Thomas Drake poses for a portrait at the offices of the Government Accountability Project in Washington in 2013. (Matt McClain/The Washington Post)

Mark S. Zaid’s June 11 Outlook essay, “Reality Winner is not a whistleblower,” accurately described statutory rights for intelligence contractors such as Ms. Winner who blow the whistle publicly with classified information: They have none. But a fatal flaw undermines warnings that whistleblowers rejecting official channels proceed at their own risk under the Espionage Act; they proceed at their own risk when they follow the rules. All whistleblowers are defenseless against criminal liability. Unlike more than a dozen nations, even including Zambia, the United States has no public-interest defense against prosecution.
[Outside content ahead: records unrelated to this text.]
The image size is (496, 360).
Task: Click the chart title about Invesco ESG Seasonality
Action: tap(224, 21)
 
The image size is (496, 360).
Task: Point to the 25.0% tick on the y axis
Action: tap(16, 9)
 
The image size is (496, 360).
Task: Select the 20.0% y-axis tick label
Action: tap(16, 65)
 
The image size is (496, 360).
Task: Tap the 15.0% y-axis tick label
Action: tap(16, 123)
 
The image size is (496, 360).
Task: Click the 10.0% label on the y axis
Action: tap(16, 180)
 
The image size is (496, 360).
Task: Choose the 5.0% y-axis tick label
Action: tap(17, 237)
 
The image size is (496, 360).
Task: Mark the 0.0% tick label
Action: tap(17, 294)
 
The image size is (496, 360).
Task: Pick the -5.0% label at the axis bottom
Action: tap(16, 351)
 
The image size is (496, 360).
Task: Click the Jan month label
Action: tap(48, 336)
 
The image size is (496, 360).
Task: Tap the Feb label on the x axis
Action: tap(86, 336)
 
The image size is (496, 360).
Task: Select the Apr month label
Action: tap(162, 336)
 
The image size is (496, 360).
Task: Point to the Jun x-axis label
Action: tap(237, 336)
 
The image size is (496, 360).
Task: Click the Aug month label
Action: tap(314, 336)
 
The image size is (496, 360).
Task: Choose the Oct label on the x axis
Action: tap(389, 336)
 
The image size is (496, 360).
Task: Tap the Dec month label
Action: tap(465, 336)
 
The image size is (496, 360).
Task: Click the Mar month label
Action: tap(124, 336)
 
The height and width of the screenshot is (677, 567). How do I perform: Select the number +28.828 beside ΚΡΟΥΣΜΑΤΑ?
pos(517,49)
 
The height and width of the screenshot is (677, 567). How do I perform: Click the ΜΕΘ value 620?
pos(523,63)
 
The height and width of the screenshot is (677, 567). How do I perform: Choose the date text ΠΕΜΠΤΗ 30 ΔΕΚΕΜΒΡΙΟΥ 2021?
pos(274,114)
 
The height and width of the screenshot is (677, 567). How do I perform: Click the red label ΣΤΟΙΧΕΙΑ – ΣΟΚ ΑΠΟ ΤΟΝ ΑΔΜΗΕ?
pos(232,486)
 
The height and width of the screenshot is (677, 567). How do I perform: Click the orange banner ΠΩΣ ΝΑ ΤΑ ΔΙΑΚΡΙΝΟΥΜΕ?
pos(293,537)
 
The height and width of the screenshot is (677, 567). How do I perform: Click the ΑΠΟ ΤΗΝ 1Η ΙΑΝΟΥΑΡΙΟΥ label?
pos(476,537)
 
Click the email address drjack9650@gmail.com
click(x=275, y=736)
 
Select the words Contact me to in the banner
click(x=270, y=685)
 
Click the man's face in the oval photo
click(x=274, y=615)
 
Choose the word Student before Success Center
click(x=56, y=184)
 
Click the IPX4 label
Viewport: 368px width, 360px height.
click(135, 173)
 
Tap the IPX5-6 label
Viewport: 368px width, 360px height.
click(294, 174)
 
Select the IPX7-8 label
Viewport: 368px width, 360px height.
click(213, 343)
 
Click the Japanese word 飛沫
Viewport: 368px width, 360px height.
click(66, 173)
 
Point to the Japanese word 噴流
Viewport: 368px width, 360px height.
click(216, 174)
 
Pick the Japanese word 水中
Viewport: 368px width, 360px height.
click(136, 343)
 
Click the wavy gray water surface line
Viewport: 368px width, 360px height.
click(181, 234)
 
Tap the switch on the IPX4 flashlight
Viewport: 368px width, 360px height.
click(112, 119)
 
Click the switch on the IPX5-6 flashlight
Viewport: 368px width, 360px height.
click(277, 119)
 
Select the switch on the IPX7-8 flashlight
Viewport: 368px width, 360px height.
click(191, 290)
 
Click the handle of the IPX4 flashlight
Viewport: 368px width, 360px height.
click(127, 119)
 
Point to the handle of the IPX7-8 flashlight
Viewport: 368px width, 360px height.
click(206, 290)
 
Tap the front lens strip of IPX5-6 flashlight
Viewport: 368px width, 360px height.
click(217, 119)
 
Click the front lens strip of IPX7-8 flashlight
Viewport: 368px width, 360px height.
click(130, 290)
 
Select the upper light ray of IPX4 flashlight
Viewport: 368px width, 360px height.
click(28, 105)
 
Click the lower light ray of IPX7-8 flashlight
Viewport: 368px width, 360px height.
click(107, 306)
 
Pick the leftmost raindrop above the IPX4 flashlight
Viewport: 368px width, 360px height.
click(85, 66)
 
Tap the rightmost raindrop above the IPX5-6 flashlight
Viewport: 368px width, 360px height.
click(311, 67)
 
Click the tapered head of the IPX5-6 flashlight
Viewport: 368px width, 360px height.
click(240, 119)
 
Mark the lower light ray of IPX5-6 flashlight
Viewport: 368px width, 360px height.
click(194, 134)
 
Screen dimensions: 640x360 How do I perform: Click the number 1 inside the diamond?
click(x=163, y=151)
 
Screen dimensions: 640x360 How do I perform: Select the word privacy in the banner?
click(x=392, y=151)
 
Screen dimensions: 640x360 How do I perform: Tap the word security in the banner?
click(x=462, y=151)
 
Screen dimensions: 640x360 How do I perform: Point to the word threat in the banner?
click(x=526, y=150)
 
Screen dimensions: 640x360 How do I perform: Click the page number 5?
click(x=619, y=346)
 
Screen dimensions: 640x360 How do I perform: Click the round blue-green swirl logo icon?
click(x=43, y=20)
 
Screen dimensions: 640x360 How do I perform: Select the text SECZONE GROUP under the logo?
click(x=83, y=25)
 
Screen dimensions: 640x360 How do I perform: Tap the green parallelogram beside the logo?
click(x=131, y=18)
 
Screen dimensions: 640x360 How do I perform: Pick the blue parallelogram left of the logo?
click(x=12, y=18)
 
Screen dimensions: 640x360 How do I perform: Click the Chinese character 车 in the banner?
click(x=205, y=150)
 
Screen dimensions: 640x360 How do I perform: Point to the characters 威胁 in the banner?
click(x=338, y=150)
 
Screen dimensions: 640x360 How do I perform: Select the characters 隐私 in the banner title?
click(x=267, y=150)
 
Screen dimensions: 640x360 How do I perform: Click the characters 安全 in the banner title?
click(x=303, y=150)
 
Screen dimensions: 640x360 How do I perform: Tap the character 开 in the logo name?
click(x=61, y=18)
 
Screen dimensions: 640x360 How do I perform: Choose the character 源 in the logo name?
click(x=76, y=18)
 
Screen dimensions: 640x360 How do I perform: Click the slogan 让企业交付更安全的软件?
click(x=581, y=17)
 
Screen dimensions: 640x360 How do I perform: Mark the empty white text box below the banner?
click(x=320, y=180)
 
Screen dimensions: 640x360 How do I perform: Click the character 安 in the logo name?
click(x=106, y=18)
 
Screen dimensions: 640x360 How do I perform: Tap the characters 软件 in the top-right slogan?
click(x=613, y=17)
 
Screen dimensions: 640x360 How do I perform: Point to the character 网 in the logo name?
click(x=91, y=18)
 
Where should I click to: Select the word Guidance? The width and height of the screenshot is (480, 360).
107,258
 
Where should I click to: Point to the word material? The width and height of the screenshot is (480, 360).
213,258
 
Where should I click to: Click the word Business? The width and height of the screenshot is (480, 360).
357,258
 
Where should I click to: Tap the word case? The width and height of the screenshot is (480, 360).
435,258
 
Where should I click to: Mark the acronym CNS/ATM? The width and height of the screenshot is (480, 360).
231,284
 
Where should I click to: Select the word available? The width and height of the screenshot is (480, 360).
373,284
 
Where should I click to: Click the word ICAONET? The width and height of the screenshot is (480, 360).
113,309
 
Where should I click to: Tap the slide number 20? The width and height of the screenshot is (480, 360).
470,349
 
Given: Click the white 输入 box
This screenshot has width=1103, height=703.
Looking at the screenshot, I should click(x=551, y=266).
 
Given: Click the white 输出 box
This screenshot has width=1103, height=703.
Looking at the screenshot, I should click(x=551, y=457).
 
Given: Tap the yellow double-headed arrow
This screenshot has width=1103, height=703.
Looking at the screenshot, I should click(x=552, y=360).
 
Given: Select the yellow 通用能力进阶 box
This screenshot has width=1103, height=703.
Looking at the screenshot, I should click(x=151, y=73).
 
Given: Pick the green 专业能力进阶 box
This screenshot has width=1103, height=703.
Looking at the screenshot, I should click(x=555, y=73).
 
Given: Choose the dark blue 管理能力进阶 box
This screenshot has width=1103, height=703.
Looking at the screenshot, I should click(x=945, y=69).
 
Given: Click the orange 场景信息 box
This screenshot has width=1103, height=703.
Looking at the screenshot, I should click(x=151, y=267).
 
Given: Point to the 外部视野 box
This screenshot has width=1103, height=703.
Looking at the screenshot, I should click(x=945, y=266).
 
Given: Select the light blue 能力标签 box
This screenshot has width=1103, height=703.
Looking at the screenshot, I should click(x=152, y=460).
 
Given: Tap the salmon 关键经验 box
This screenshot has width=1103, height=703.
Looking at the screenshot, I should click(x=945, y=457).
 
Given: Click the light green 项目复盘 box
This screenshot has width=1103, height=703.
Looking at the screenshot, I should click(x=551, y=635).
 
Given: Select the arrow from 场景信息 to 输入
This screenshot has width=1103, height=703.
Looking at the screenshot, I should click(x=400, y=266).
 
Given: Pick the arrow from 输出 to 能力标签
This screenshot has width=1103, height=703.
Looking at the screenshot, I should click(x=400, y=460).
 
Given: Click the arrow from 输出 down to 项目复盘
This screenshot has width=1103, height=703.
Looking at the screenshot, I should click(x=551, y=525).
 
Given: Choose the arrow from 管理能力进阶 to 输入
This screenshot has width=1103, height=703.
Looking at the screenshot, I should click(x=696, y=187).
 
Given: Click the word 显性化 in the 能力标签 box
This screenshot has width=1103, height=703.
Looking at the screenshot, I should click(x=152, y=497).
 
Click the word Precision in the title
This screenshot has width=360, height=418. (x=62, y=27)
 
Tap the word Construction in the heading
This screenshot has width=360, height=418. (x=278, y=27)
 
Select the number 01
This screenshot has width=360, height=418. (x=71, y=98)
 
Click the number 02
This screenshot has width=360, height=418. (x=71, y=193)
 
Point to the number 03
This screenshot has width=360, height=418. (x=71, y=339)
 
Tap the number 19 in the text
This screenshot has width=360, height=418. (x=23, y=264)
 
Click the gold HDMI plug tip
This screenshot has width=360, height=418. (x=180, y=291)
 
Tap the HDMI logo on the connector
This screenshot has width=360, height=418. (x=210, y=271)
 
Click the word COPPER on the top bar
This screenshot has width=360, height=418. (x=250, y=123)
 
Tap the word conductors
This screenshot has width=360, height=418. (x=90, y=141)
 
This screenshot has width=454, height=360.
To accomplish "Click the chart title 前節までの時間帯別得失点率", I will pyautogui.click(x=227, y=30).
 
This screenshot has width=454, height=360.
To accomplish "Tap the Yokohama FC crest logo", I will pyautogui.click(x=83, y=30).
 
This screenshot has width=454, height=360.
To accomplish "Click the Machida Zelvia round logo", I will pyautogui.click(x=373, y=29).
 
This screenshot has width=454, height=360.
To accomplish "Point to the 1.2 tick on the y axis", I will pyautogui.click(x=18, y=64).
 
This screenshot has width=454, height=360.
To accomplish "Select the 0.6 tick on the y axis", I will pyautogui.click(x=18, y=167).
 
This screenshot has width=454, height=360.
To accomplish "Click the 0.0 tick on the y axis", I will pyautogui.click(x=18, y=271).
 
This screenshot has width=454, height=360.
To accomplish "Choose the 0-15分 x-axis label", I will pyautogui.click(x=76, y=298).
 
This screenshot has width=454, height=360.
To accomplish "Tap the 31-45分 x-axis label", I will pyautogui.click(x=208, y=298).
Of course whistleblowers should operate lawfully. Unfortunately, that is a one-way street. In December 2012, the House stripped rights providing jury trials for those working within the system, creating a gap between duties and rights. Tom Drake and other National Security Agency whistleblowers exposed blanket domestic surveillance in 2002 without classified media leaks. The Pentagon Office of Inspector General referred them to the FBI as possible leakers. Unsuccessful prosecutors sought 35 years’ incarceration. Edward Snowden said this helped him decide not to trust official channels.

Duties without rights encourage illegal leaks. More prosecutions will spark more sophisticated leaking, not silence. Until there are legal rights for doing it right, we have not seen anything yet.

Tom Devine, Washington

The writer is legal director of the Government Accountability Project, a whistleblower-protection organization.